## What needs to be done
Transcribe word for word the lines below from the line with "Photometer (39, 1682)" through the line with "Rowland Mounting (46, 1988)", ends included.

── Information provided

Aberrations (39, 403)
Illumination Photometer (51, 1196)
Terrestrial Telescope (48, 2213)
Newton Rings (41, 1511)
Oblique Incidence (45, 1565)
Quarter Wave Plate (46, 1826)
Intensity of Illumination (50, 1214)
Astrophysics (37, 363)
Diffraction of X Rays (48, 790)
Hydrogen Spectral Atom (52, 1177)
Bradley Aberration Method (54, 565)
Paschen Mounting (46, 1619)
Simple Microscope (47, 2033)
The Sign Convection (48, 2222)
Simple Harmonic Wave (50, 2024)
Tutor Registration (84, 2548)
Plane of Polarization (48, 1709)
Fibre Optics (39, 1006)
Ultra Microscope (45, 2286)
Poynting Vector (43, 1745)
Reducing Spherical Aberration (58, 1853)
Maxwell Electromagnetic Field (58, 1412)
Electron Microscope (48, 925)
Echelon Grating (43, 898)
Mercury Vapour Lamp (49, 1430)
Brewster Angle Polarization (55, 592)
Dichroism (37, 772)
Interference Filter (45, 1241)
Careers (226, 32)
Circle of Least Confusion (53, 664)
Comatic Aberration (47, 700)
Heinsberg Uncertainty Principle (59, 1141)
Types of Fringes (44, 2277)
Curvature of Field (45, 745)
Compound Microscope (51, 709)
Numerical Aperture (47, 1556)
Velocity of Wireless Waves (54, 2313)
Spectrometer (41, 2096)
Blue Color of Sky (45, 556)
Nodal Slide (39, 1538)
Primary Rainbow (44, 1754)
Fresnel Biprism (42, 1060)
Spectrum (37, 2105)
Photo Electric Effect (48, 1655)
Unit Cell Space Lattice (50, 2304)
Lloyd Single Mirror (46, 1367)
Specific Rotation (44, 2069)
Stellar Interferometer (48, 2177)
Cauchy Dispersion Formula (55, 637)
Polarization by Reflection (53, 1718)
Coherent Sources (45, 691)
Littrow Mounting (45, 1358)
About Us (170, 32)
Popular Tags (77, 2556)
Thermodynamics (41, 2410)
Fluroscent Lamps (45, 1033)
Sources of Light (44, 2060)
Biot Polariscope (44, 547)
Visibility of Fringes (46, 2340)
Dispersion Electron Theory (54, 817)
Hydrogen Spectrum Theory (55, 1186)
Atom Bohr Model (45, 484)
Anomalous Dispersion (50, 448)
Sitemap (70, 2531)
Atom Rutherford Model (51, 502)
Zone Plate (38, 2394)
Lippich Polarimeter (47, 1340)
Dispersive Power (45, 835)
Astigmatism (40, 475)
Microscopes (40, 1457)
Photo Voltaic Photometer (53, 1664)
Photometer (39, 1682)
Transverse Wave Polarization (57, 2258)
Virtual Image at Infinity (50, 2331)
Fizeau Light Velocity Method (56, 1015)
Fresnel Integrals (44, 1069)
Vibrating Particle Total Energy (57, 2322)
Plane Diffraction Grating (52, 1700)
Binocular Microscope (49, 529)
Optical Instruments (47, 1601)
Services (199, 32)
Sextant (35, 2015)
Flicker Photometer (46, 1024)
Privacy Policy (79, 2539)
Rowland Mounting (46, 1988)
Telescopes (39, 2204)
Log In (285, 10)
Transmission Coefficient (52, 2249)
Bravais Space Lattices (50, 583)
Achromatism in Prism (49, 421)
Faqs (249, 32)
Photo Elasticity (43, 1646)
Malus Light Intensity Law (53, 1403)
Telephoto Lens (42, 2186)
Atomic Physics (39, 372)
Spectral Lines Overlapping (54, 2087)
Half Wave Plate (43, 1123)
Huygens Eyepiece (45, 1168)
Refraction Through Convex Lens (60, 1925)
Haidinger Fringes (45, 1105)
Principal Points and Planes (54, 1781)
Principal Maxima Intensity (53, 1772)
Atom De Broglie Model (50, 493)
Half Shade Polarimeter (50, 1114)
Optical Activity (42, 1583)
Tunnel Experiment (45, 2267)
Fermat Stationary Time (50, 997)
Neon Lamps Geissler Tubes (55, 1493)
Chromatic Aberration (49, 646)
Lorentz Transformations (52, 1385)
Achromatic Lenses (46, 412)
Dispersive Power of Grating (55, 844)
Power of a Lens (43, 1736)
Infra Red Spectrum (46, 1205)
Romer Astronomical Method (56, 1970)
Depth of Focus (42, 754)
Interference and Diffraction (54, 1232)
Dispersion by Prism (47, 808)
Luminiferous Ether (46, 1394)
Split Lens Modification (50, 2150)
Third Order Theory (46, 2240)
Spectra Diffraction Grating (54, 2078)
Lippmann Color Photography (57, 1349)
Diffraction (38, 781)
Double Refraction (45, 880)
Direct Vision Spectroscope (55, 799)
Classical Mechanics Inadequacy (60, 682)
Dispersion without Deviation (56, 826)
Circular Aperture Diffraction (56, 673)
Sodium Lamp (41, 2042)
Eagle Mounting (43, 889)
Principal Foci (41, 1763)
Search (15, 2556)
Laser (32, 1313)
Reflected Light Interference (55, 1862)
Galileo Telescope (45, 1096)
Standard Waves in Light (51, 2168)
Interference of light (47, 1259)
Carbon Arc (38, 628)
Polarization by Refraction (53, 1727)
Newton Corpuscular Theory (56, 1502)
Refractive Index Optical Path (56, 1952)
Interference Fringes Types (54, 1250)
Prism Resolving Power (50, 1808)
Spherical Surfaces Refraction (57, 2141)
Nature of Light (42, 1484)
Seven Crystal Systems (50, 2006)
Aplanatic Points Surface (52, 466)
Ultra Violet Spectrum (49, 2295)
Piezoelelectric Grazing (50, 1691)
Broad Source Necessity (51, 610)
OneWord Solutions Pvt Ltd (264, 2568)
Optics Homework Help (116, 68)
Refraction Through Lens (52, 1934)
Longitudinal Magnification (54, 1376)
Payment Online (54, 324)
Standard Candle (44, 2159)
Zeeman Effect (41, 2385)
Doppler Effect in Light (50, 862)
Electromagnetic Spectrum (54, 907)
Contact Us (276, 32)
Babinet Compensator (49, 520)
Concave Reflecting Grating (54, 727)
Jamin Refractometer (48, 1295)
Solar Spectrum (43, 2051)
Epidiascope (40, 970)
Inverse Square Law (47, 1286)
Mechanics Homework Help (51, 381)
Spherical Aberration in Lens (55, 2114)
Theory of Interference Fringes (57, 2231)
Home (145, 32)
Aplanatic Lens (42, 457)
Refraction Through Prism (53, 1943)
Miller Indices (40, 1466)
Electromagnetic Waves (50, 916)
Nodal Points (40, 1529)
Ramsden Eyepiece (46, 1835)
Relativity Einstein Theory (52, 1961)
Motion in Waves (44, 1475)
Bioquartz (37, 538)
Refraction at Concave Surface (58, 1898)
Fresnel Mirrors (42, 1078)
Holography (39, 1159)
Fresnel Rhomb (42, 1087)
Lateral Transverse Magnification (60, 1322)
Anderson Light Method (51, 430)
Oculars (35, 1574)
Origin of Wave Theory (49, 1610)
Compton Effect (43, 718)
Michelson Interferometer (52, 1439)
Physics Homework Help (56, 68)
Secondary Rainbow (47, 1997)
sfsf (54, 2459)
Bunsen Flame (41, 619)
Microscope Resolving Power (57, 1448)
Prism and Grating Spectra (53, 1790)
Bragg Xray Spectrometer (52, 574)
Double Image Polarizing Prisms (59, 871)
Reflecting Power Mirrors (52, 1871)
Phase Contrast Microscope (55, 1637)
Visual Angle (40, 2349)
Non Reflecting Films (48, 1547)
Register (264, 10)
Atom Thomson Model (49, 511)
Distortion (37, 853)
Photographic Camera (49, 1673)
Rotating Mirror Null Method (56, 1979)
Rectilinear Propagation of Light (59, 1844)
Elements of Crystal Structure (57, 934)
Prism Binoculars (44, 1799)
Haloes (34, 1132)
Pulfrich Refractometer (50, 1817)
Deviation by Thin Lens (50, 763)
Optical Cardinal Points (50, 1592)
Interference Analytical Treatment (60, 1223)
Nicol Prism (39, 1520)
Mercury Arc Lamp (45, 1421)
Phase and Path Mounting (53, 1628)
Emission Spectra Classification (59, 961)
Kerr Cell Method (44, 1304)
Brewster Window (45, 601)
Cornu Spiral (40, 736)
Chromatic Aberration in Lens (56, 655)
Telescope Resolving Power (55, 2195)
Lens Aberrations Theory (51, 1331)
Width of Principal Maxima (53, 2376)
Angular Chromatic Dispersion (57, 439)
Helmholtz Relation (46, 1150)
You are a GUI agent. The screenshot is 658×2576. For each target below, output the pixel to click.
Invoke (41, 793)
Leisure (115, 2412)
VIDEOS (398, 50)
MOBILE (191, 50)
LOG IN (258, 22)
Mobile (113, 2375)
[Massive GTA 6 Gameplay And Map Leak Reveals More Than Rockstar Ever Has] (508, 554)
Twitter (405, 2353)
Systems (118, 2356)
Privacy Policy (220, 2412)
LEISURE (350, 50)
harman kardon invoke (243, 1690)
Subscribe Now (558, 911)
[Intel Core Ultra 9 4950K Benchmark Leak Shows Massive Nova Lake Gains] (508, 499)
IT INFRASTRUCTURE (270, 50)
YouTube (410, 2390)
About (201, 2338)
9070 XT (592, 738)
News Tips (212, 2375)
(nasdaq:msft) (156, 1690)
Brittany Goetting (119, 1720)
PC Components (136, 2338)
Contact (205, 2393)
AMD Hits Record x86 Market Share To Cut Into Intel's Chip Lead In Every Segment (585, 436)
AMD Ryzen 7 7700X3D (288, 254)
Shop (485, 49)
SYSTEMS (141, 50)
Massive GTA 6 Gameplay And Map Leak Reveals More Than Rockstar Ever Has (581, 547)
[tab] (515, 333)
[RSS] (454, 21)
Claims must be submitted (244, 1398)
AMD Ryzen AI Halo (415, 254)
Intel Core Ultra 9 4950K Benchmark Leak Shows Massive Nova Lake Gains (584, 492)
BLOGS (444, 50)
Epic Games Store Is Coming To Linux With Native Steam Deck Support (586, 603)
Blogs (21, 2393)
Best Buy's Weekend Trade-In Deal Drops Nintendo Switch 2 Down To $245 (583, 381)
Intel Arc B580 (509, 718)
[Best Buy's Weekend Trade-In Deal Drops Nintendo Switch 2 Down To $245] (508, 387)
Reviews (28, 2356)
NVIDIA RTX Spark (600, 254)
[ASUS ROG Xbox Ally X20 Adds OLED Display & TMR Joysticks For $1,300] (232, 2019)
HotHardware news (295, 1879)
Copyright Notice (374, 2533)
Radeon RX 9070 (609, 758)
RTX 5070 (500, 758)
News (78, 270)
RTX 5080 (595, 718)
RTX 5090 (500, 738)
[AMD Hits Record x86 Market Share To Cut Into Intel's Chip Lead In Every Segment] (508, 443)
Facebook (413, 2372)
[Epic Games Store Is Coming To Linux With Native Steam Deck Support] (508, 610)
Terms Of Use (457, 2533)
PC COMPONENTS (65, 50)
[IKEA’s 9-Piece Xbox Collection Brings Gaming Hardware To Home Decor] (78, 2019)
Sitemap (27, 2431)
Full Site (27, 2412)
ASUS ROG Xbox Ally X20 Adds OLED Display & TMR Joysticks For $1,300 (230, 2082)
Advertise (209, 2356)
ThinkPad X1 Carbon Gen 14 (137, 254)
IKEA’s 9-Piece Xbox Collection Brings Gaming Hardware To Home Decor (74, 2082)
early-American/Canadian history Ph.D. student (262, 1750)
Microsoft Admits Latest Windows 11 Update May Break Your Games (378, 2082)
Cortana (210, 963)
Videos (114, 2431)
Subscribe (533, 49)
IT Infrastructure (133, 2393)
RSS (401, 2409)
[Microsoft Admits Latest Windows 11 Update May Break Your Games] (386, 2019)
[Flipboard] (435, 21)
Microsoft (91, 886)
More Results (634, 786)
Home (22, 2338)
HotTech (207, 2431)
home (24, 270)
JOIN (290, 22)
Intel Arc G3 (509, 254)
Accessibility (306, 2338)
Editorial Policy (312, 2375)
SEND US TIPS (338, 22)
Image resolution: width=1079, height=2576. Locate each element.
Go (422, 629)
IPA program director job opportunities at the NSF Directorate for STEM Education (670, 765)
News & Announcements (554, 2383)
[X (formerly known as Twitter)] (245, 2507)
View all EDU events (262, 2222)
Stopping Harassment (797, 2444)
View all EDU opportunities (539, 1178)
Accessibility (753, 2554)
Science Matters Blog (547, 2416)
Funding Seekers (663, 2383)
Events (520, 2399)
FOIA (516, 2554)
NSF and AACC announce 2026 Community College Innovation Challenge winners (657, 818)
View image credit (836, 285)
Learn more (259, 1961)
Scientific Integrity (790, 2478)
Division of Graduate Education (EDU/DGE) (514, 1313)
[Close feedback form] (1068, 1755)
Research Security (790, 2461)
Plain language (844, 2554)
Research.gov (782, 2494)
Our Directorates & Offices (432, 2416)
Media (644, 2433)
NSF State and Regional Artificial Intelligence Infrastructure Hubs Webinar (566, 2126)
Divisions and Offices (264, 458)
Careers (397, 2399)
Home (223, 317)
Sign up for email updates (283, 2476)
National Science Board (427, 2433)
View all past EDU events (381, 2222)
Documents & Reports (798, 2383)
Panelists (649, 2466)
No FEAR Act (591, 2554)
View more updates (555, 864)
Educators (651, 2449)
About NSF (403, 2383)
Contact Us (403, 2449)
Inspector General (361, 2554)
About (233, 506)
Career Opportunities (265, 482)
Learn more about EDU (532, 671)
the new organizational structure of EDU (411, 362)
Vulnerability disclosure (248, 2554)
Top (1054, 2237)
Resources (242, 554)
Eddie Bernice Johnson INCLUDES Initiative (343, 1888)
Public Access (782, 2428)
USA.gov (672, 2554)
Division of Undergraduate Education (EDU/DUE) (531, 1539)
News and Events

────

## Task result
Photometer (39, 1682)
Transverse Wave Polarization (57, 2258)
Virtual Image at Infinity (50, 2331)
Fizeau Light Velocity Method (56, 1015)
Fresnel Integrals (44, 1069)
Vibrating Particle Total Energy (57, 2322)
Plane Diffraction Grating (52, 1700)
Binocular Microscope (49, 529)
Optical Instruments (47, 1601)
Services (199, 32)
Sextant (35, 2015)
Flicker Photometer (46, 1024)
Privacy Policy (79, 2539)
Rowland Mounting (46, 1988)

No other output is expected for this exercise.